The Pakistan Army staged the war over a six-month period in three separate waves:
- Launching an operation in the Rann of Kutch in Gujarat in April 1965.
- Infiltrating Kashmir through use of raiders and irregulars in August 1965 (known as Operation Gibraltar) to stoke an insurrection.
- Launching an attack on the Chambb-Jurian sector in Kashmir to cut off the road link between Jammu and Srinagar and capture Akhnoor.
Once an Indian response had been initiated, Pakistan had to re-allocate forces and eventually move them to defend Lahore and launch a counter thrust towards Khem Karan to relieve Indian pressure on Lahore and Sialkot.
On each of these objectives, the Pakistanis fell short -
- While the Indians did not put up much of a fight in Gujarat, the Pakistanis only managed to win 350sq km of territory
- Operation Gibraltar fizzled out due to lack of support on the ground.
- Operation Grand Slam met initial success but the Pakistani armour was eventually stopped short of Akhnoor. The attack lost steam as resources were diverted to counter the Indians in the plains of Punjab.
On the Indian side, there was a series of responsive moves to defend against Pakistani army actions. The Haji Pir Pass would first be occupied in August to deny infiltrators from Pakistan Occupied Kashmir a channel to enter the valley. General J N Chaudhuri, the then Chief of Army Staff, would request for air support for his beleaguered troops in the Chambb sector where Pakistan had an upper hand. Eventually when the situation became desperate, Gen. Chaudhuri would request Prime Minister Lal Bahadur Shastri to launch Operation Riddle -- the invasion of Pakistan along the Lahore and Sialkot axis. The last measure was done to open a new front, fight on a terrain that was favourable to Indian armour and force Pakistan to cease advancing in Jammu.

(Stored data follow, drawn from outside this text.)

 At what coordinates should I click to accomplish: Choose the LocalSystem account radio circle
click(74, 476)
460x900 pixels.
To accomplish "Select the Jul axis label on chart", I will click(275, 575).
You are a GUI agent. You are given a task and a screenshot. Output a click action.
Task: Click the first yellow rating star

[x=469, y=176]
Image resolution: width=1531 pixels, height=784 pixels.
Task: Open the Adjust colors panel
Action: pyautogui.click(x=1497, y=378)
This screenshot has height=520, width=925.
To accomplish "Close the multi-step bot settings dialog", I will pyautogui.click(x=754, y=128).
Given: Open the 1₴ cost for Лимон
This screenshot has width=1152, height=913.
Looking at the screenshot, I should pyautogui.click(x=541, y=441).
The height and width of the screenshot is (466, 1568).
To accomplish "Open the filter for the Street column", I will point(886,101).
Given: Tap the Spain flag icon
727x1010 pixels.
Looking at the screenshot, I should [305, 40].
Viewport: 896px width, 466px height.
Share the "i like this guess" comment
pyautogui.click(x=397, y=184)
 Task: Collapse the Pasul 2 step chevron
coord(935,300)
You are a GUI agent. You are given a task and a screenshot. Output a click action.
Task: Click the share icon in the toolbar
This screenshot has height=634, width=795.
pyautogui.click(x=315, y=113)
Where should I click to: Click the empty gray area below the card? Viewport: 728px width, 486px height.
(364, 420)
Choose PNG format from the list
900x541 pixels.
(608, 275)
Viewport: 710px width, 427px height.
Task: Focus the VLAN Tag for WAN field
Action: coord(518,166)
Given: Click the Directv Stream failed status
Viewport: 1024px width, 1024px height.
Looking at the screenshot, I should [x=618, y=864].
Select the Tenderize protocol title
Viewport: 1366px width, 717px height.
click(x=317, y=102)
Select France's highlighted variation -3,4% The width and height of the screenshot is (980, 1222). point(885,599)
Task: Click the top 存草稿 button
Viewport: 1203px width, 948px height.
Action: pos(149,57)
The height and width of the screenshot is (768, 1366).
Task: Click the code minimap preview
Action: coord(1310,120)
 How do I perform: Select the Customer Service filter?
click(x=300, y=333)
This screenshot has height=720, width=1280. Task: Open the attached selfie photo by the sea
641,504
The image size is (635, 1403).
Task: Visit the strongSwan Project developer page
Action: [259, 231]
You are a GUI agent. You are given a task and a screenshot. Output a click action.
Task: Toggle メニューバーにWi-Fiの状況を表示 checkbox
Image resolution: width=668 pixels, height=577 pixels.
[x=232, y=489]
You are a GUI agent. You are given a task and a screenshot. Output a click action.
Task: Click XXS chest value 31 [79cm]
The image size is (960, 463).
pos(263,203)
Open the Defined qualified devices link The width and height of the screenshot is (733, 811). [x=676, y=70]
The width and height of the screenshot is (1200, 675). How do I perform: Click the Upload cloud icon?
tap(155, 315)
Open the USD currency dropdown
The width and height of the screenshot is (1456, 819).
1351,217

The Indian actions, as most military observers and ex-Indian Army generals affirm, were defensive in nature, meant to relieve pressure and force Pakistan on the backfoot. The aim was never to capture Lahore and the Indian advance fell short on the Icchogil Canal just before Lahore where the armies stayed with neither side taking risky actions to break the stalemate.
"The Modi government announced [that it would make] the war histories of India's battles available in a more layman friendly manner. This measure of transparency contradicts the plans to celebrate 1965 with a carnival."
If you source your knowledge of history from amateur You Tube videos and the comments posted below them, you can find enough evidence to declare victory for either side. You can throw data in the form of area of land held by either army or you can cite the border towns and outposts captured by either side. Yet the truth is that the war was fought by two under-prepared armies whose deficiencies were clearly exposed during that period. No doubt there was bravery and gallant fighting at the tactical level but on the strategic front, both India and Pakistan came up short. The Pakistan Army, better equipped with American aid during the 1950s and 1960s, over-estimated its strength and was about to run out of ammunition at the time of ceasefire. The Indian Army on the other hand, already smarting from the blunders of 1962 against China, was shown up for its outdated equipment and patchy middle and senior level leadership. It would in fact mistakenly assume that it was running short of ammunition and tanks itself and agree to the ceasefire.
Lastly, the Tashkent Agreement itself, left both sides clutching at little else but status quo ante. All positions occupied before 5 August, 1965 were to be returned, which meant India pulled out of Haji Pir Pass and areas around Lahore while Pakistan withdrew from the Akhnoor sector. The Tashkent pact offered platitudes of peace but had little to address core issues on either side.
In this light, it is difficult to digest how 1965 is a win for either side. At best it was a bruising draw with the referee (the UN) calling time. The Modi government has recently announced the positive step of making the war histories of India's battles available in a more layman friendly manner. This measure of transparency contradicts the plans to celebrate 1965 with a carnival. If anything, it is 1971 which we should be celebrated where military planning, political actions and tactical execution all came together to achieve larger strategic objectives. But then, who knows which government will be around in 2021 when the 50th anniversary of that event comes rolling in.